**What to do**. The result should be the lines from the one holding "7x (161, 2335)" to the final line of the records below, repeated exactly and with no pictures.

Top of Data for analysis

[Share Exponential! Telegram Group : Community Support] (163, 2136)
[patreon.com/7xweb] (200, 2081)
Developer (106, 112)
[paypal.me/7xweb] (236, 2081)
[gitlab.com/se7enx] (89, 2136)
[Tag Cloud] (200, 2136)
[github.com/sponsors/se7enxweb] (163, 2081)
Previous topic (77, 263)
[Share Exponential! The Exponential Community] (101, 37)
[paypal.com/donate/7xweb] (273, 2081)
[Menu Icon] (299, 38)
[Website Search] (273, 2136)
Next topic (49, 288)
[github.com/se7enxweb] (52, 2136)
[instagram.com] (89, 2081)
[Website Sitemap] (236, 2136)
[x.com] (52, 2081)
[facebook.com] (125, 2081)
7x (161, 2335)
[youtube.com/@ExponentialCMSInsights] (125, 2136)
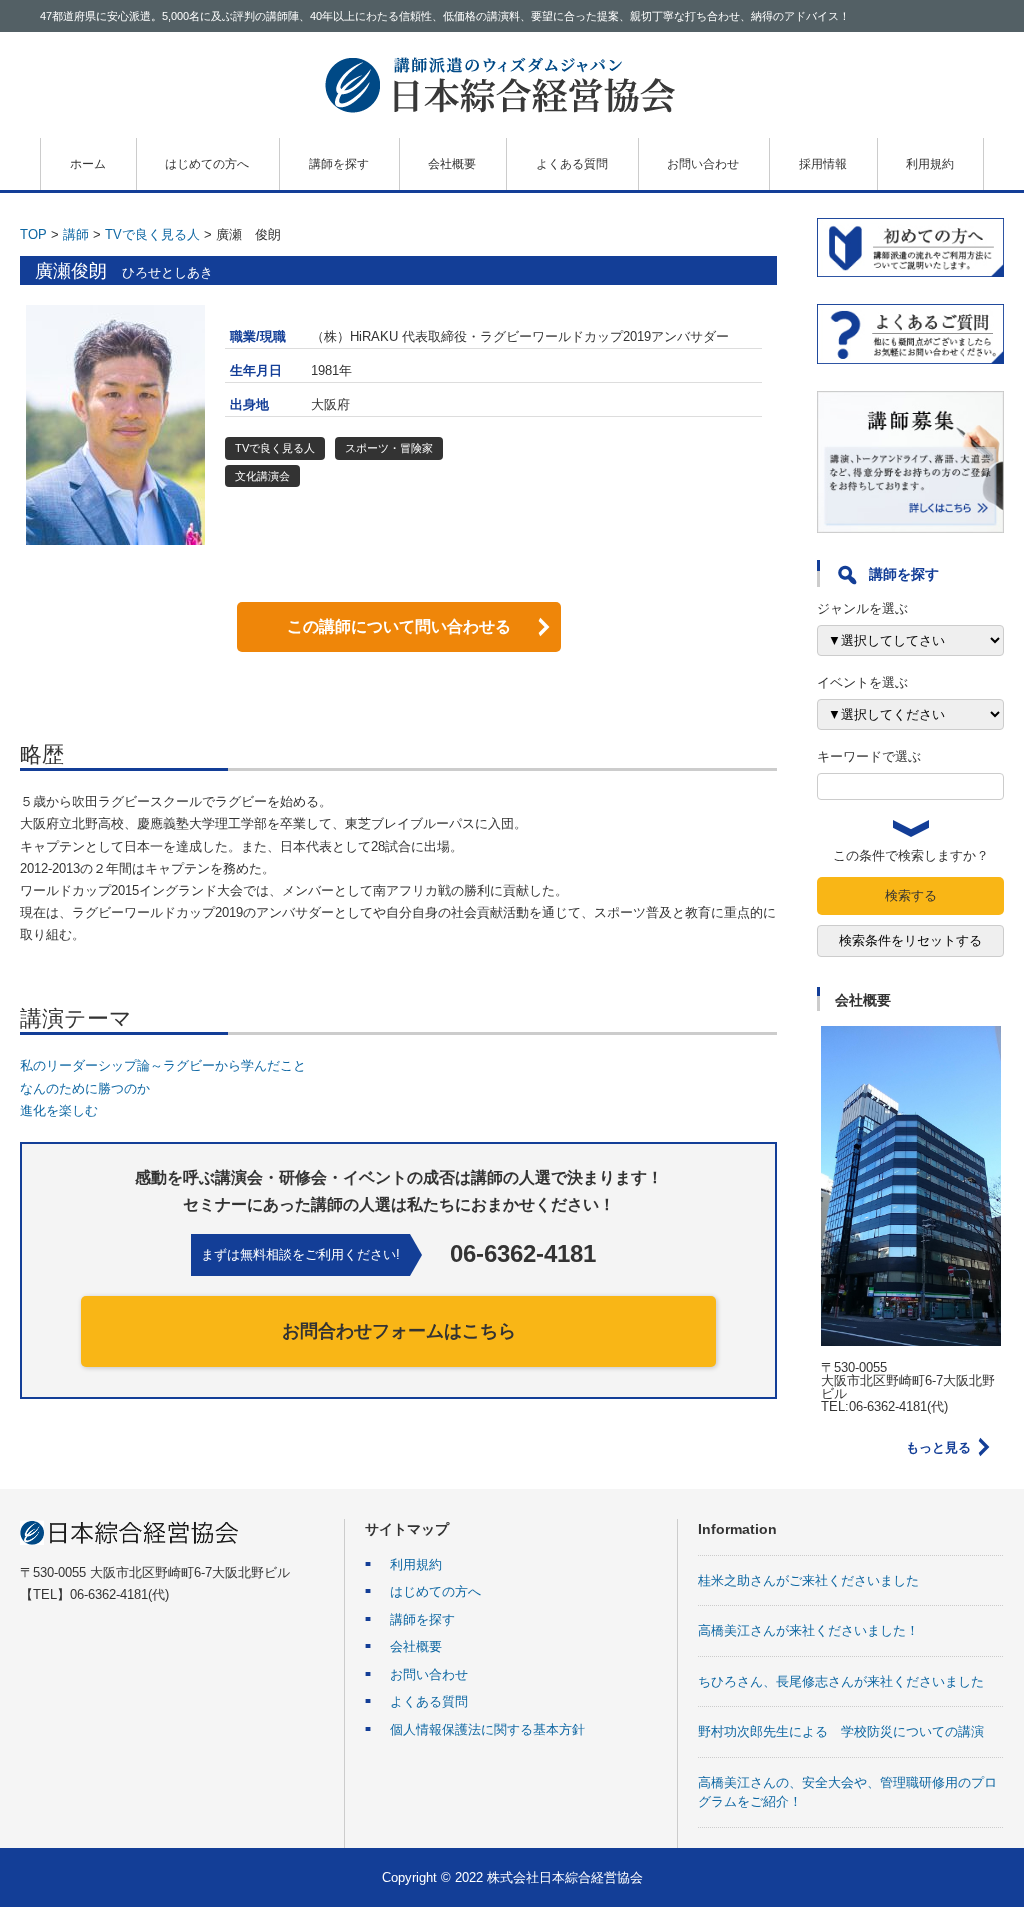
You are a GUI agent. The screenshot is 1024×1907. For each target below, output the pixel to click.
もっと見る (938, 1447)
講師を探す (339, 164)
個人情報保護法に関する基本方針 (487, 1729)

Bottom of Data for analysis

**Result of the exercise**.
7x (161, 2335)
[youtube.com/@ExponentialCMSInsights] (125, 2136)
You are a GUI agent. The screenshot is 1024×1907. For each target below, output the pixel to click.
もっと見る (938, 1447)
講師を探す (339, 164)
個人情報保護法に関する基本方針 (487, 1729)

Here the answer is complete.